Abstract Number: 274 Working Group: Aerosol Physics
Abstract The volatility distribution of complex organic aerosol can be better constrained combining thermodenuder and isothermal dilution measurements (Karnezi et al., 2014). Smog chamber experiments were conducted in the FORTH Laboratory of Air Quality studies using organic aerosol produced during meat charbroiling. The emissions were then fed in a 10 m$^3 chamber filled with clean air. The thermodenuder was operated at a temperature range from 25 to 250$^oC with a 16 s centerline residence time coupled to a High Resolution Time-of-Flight Aerosol Mass Spectrometer (HR-AMS) and a Scanning Mobility Particle Sizer (SMPS). In parallel, a smaller chamber (~1 m$^3) filled with clean air was used to dilute isothermally the aerosol of the larger chamber facility by approximately a factor of 10. The evolution of the OA size distribution in the smaller chamber was followed using an SMPS. The measurements in both systems were corrected for the size-dependent wall losses. The OA mass fraction remaining was measured as a function of temperature in the thermodenuder and as a function of time in the dilution chamber. These two sets of measurements were then used together with the approach of Karnezi et al. (2014) to estimate the volatility distribution of the OA and its effective enthalpy of vaporization.

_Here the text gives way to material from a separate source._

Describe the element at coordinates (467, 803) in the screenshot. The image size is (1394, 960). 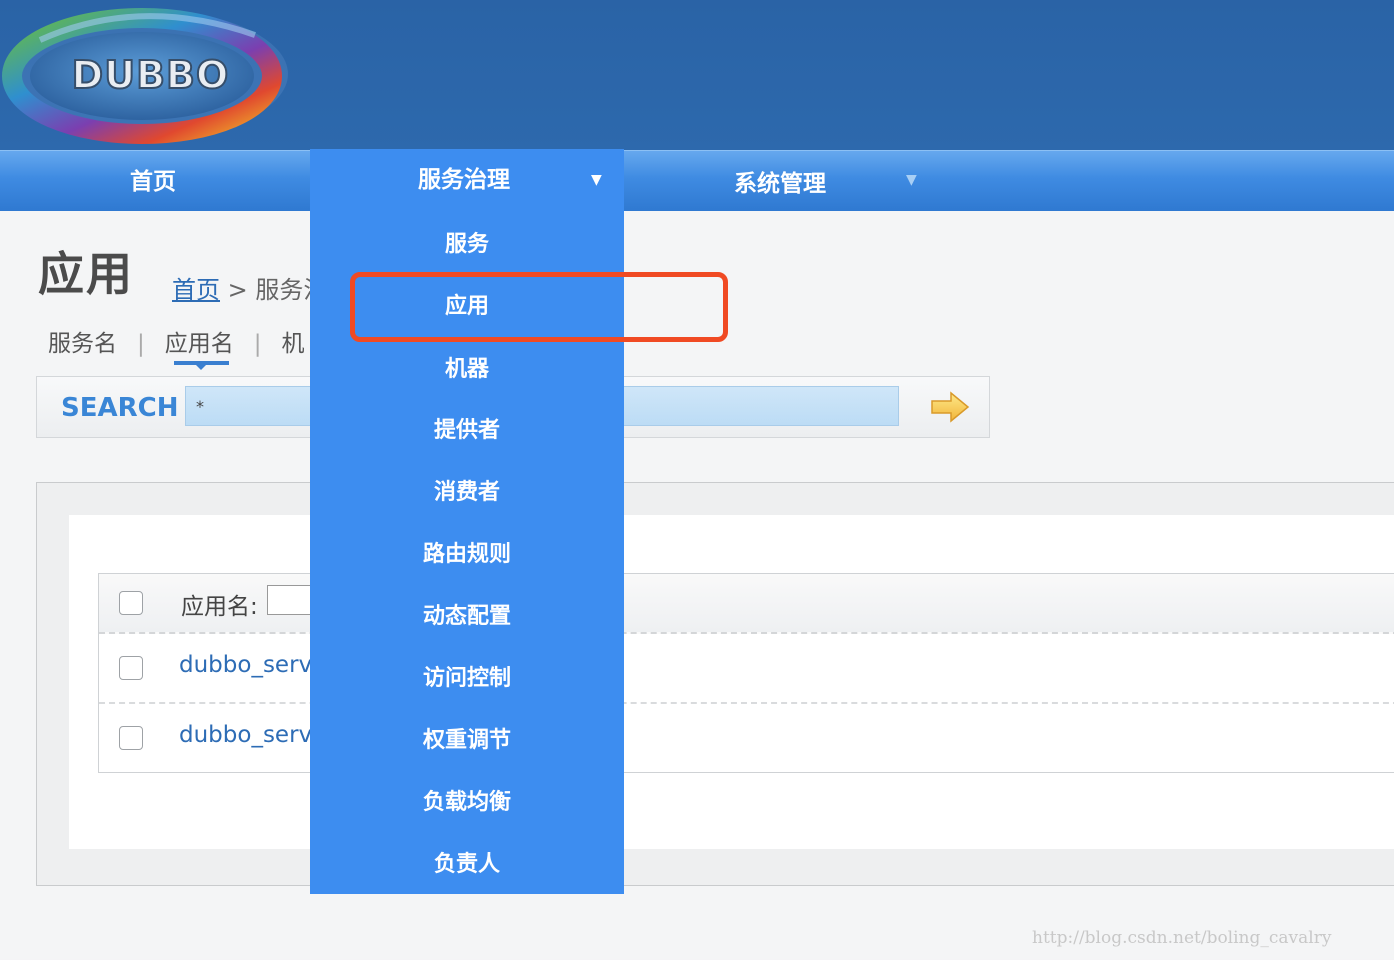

In most of the isothermal dilution experiments 20-30% of the aerosol mass evaporated at ambient temperature after approximately an hour. In the thermodenuder almost all the organic aerosol evaporated at 200$^oC. The resulting volatility distribution suggests that 20% of the cooking OA consisted of extremely low volatility organic compounds, 65% of low volatility compounds, and the remaining 15% of semi-volatile organic compounds.